▶ Problem description
Without the images, write out the entries word for word.

*** Opening of Source material ***

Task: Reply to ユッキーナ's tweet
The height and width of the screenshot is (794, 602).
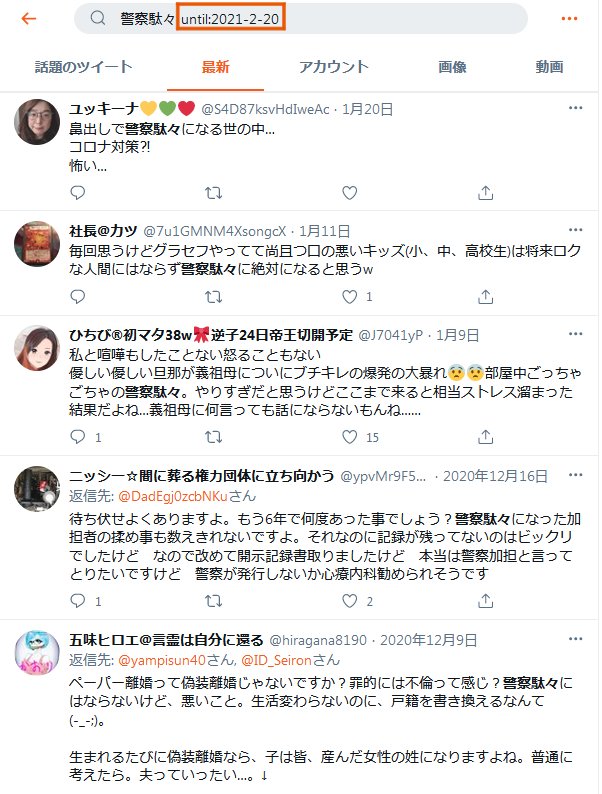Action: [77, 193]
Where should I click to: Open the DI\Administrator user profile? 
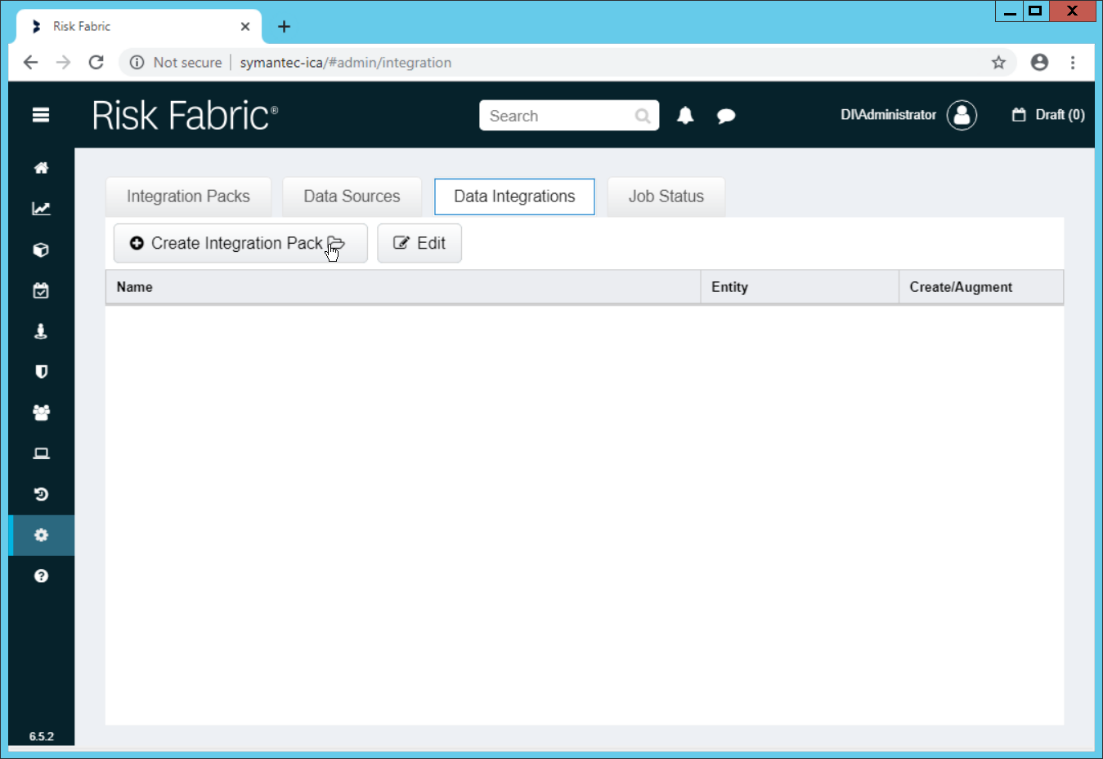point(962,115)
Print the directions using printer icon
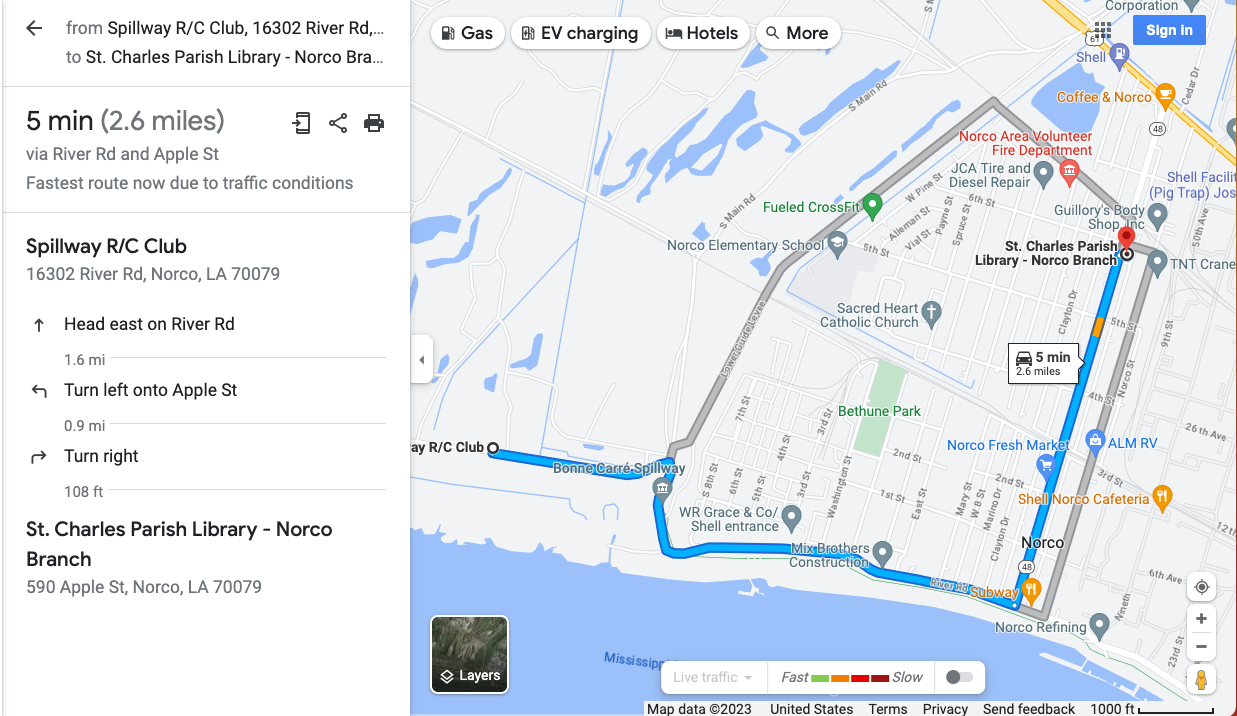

*** Close of Source material ***

▶ Answer for this exercise
Task: Reply to ユッキーナ's tweet
The height and width of the screenshot is (794, 602).
Action: [77, 193]
Where should I click to: Open the DI\Administrator user profile? 
point(962,115)
Print the directions using printer icon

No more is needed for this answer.